The geography of Judaea comprises a wide variety of biomes, from richly watered plains of the Galilee and the Jordan, to the semi-arid Judean Hills, the humid, fertile coastal plain of the Mediterranean, and the deserts of the Dead Sea valley and the Negev. The period for which we have the richest evidence of a garden culture in this region is during the reign of Herod the Great. An allied king of Rome, Herod’s relationships with Mark Antony, Cleopatra, Augustus, and Marcus Agrippa and other officials ave been preserved in the texts of Flavius Josephus. These constitute a rare record of interactions between Rome and its territories, and provide a valuable context for understanding the trends of design in the early imperial period.

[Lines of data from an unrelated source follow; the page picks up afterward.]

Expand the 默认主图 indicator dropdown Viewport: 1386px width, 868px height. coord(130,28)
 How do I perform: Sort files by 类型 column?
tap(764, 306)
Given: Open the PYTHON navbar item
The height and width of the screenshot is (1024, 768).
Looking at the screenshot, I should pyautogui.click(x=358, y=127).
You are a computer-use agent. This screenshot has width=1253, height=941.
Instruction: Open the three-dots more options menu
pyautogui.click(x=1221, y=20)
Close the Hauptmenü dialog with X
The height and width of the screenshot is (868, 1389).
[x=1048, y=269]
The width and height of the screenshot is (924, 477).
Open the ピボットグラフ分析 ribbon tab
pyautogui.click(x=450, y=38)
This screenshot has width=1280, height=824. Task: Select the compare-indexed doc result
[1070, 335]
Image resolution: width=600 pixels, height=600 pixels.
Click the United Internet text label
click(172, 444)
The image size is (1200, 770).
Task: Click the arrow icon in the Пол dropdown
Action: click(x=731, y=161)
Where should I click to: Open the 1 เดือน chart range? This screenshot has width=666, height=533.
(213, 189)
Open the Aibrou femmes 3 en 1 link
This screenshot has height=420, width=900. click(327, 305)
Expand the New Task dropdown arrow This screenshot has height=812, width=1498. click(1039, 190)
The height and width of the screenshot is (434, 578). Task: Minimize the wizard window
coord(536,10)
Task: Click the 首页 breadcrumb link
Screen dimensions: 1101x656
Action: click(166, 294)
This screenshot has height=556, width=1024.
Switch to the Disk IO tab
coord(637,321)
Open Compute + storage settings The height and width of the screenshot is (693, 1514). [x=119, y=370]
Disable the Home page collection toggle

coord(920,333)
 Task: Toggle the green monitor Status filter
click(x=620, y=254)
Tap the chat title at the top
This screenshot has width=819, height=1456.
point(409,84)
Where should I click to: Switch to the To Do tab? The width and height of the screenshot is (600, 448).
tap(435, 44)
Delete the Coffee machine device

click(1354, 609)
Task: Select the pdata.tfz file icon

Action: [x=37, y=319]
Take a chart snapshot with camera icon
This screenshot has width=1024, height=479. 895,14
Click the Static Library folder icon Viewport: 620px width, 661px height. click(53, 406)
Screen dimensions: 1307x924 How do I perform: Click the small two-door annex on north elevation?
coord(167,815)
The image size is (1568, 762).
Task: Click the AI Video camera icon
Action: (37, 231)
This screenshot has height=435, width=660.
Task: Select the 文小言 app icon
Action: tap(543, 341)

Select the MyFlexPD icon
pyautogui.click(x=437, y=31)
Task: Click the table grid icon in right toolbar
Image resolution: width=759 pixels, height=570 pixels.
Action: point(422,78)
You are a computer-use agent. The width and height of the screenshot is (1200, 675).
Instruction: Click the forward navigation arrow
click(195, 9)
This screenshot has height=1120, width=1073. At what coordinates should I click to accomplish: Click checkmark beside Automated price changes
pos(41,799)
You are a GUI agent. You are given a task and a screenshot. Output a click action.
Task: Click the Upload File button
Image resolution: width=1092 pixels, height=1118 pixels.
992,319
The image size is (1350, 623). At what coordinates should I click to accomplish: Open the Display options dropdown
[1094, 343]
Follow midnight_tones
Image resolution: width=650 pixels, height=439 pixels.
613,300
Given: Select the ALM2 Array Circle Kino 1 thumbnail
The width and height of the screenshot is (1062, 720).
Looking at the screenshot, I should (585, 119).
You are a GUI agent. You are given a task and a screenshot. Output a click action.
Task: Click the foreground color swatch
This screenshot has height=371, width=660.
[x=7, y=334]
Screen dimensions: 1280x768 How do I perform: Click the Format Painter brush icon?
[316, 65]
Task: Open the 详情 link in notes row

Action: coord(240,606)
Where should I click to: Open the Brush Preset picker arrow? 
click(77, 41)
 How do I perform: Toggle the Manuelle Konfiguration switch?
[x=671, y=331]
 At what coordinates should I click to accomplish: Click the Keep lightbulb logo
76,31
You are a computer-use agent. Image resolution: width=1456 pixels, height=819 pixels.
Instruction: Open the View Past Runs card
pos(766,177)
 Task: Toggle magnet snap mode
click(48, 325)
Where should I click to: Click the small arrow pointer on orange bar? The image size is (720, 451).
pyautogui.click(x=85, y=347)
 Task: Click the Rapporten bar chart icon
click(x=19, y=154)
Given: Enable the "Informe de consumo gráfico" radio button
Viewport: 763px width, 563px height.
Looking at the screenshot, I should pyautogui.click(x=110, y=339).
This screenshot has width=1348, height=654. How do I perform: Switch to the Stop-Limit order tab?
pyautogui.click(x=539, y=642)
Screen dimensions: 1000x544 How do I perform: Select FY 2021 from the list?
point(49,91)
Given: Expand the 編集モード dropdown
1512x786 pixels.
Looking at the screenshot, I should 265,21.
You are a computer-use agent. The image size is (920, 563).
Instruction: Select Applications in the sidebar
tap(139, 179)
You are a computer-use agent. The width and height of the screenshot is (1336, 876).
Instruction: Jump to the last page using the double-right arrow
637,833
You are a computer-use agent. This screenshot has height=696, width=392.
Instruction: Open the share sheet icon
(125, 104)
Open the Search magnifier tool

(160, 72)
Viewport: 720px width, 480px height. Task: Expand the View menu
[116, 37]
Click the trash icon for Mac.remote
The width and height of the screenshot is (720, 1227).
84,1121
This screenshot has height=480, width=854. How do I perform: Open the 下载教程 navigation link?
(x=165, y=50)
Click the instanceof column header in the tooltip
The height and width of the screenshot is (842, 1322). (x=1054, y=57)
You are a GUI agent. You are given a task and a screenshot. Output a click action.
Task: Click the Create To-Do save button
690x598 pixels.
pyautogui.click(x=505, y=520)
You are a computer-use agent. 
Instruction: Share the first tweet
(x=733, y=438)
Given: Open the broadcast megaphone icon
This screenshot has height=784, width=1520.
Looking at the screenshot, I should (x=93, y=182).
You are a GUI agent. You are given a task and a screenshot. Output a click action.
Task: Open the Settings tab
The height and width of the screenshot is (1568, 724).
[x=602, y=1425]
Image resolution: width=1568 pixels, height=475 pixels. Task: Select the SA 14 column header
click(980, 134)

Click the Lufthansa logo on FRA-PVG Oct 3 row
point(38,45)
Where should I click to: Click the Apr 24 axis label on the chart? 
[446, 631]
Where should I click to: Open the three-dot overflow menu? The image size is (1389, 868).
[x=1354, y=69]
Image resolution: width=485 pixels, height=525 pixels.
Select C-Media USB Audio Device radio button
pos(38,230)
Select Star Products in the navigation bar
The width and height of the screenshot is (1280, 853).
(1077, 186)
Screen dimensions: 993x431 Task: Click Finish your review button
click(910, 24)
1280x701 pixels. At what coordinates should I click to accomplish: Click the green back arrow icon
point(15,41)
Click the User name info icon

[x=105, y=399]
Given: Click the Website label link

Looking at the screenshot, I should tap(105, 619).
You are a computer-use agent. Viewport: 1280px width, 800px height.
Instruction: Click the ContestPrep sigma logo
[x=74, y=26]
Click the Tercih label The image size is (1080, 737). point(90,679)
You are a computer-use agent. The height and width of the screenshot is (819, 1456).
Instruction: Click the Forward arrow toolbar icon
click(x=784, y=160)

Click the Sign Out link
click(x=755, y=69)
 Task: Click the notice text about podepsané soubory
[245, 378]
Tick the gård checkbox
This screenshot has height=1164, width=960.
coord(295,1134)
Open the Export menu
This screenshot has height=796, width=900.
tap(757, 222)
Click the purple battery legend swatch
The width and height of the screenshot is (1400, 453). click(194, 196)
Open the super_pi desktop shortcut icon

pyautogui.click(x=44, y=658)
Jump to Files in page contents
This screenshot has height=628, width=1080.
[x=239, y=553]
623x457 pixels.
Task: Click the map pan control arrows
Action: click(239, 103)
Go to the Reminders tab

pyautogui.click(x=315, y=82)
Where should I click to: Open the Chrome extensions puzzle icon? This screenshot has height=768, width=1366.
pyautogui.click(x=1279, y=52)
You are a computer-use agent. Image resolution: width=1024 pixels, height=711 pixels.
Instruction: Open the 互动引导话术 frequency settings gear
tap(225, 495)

The proximity of Judaea to Alexandria, whose palaces and gardens lie beneath the modern city and its harbors, may also provide a suggestion of the late Hellenistic garden culture that Romans emulated. Evidence of gardens in the Hasmonean winter palaces at Jericho and the palace identified as that of Hyracanus the Tobiad at 'Iraq al-Amir on the other side of the Jordan Valley provide rare cases where texts can illuminate archaeological evidence. These gardens require further investigation and both are threatened by local development.

Location

Ein Gedi
Ein Gedi (Pleiades)

Location Description

The balsam groves of the Dead Sea region have been famous since the queen of Sheba (Egypt and Ethiopia) reputedly brought balsam as a gift to King Solomon (1 Kings 10:10; Josephus Ant.8. 6, 5-6.). From the time of Theophrastus, Jericho and Ein Gedi near the Dead Sea were renowned for their watered palm and balsam plantations (paradeisoi), described by Diodorus Siculus, Varro, Strabo, Virgil, Horace, Pausanias, Pliny the Elder, Solinus and Galen. They are described in some detail by Josephus (Antiquitates Judaeorum 14.54), who notes their water supply was destroyed during the Jewish Revolt. The balsam, however, is regarded as extinct and has not been identified archaeobotanically.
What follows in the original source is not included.